OTTAWA (Reuters) - Canada’s economy contracted for the ninth straight month in April as the manufacturing, energy and retail industries scaled back activity in the deepest downturn since the early 1990s.
Gross domestic product by industry fell 0.1 percent in the month compared with March, Statistics Canada said on Tuesday, suggesting the economy is entering its third quarter of recession.
While there were no surprises in the report -- the results were in line with forecasts -- it was still a disappointment to those looking for “green shoots”, or signs the economy is about to right itself.
GDP shrank 3 percent from a year earlier and total output by all industries in dollar terms was the lowest since October 2006.
“The mild drop in April GDP reinforces the point that the worst of the declines for the economy are behind, but we have yet to reach the turning point,” said Doug Porter, deputy chief economist at BMO Capital Markets.
The Canadian dollar was little changed after the data, drawing support from steady global equities.
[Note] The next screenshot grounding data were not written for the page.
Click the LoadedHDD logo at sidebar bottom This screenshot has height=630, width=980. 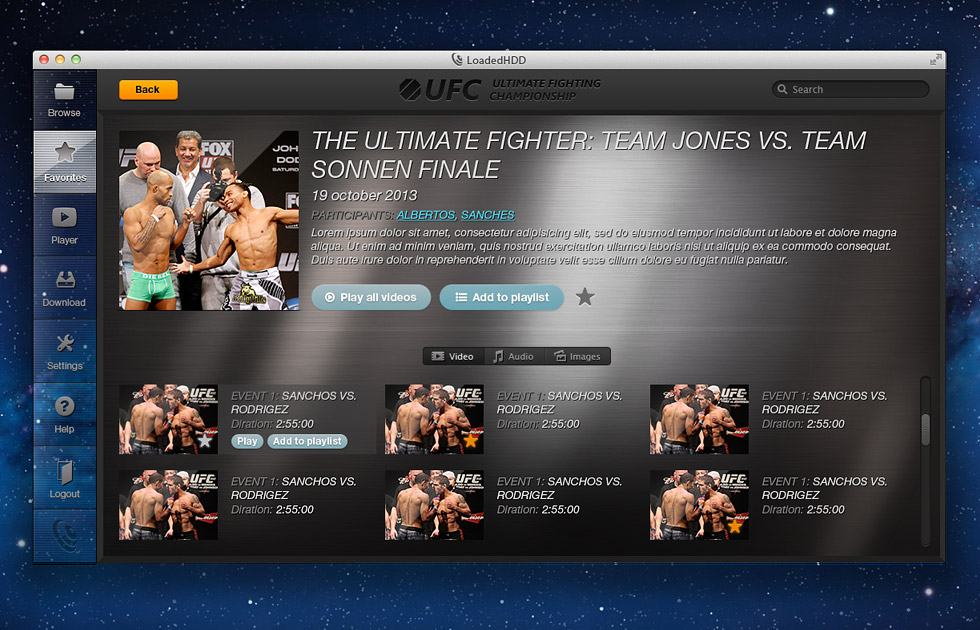click(65, 536)
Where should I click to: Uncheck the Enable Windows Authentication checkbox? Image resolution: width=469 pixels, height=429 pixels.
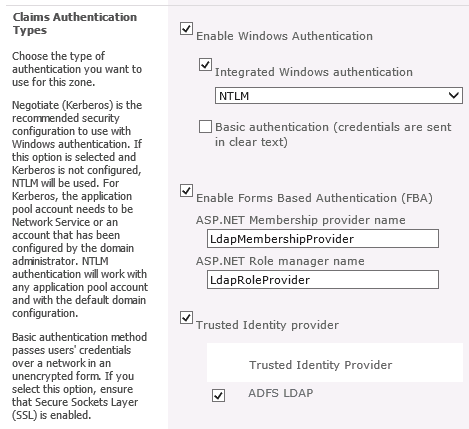tap(186, 29)

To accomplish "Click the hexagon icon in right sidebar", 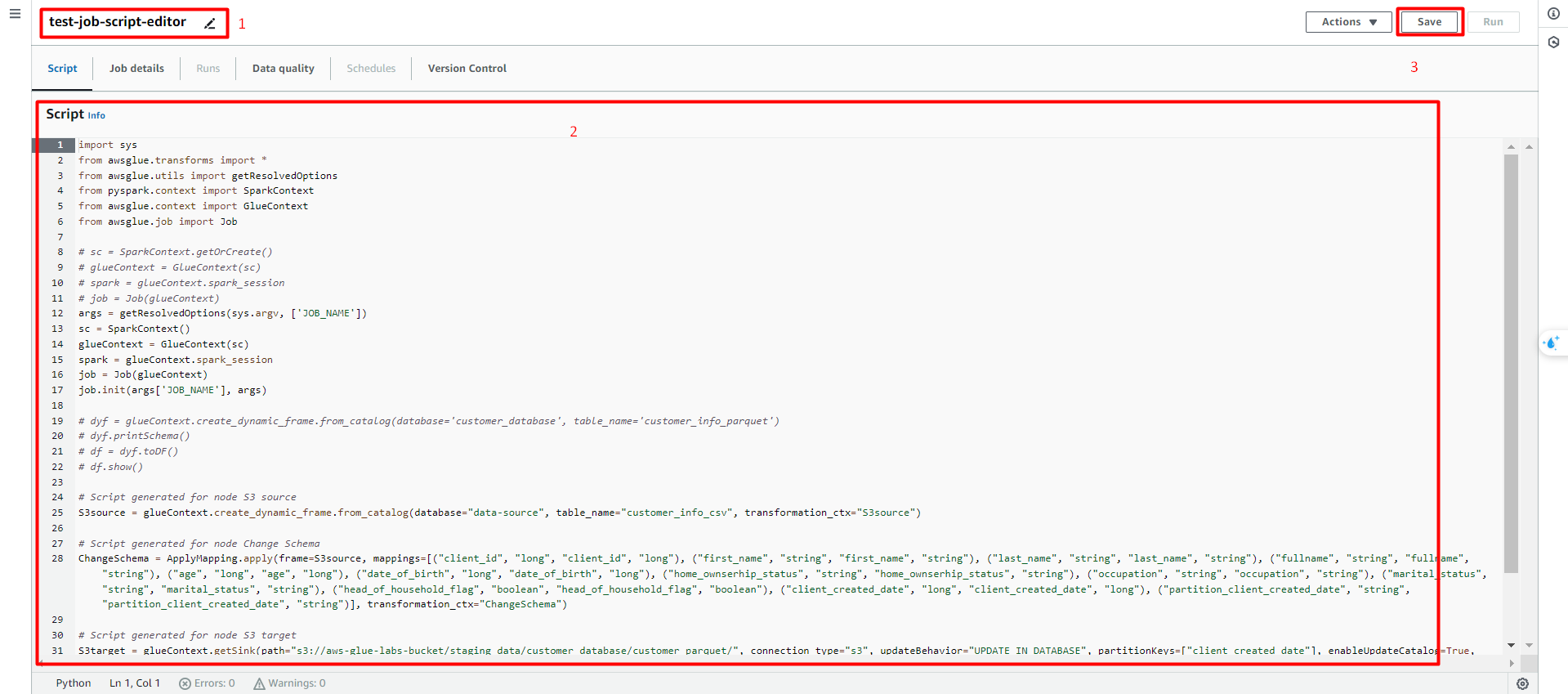I will click(1553, 43).
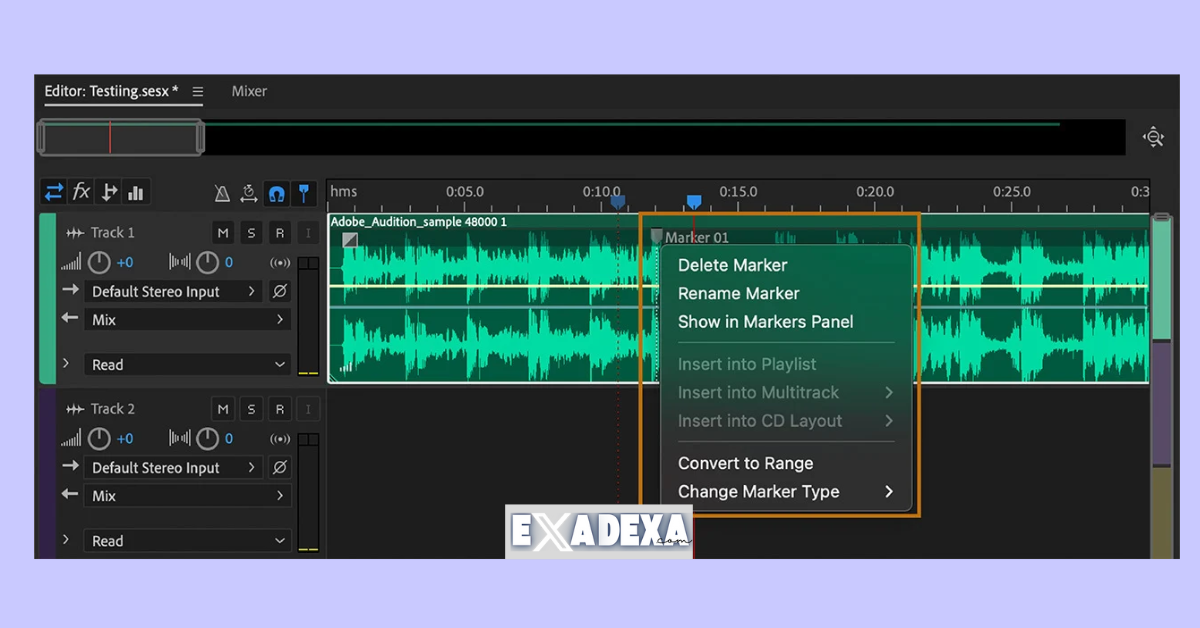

At 9:05 a.m. (1305 GMT), the currency was at C$1.1564 to the U.S. dollar, or 86.48 U.S. cents. Bond prices were largely lower, moving in unison with U.S. treasuries.
In a separate report, Statscan said the sharp rise in the Canadian dollar against the U.S. dollar in May caused producer prices to fall by a steeper than expected 1.1 percent from April.
Raw material prices rose 2.2 percent in the same period on rising commodity prices.
The lagged effects of the currency’s appreciation could keep inflation low despite higher prices for oil and other commodities.
“Not only will a higher Canadian dollar help limit gains in headline inflation via import price weakness, but higher commodity prices are also likely to crowd out discretionary spending,” said Derek Holt, an economist at Scotia Capital.
Charmaine Buskas, senior economics strategist at TD Securities said she expects prices at the industrial level to remain lackluster “as the Canadian dollar is poised for further appreciation.”
“But at the raw materials level, continued firmness in crude prices may underpin further price gains for the index,” she said.
Weak foreign demand for Canadian exports led to a 1 percent decline in manufacturing activity in April, with nondurable goods the hardest hit. Mines and petroleum activity fell 0.5 percent and retail trade was down 0.6 percent. The declines were partially offset by strength in the activities of real estate agents and brokers, along with wholesale trade.
The Bank of Canada expects the Canadian economy to shrink 3.5 percent in the second quarter, following a 5.4 percent contraction in the first. The bank will update its projections in July.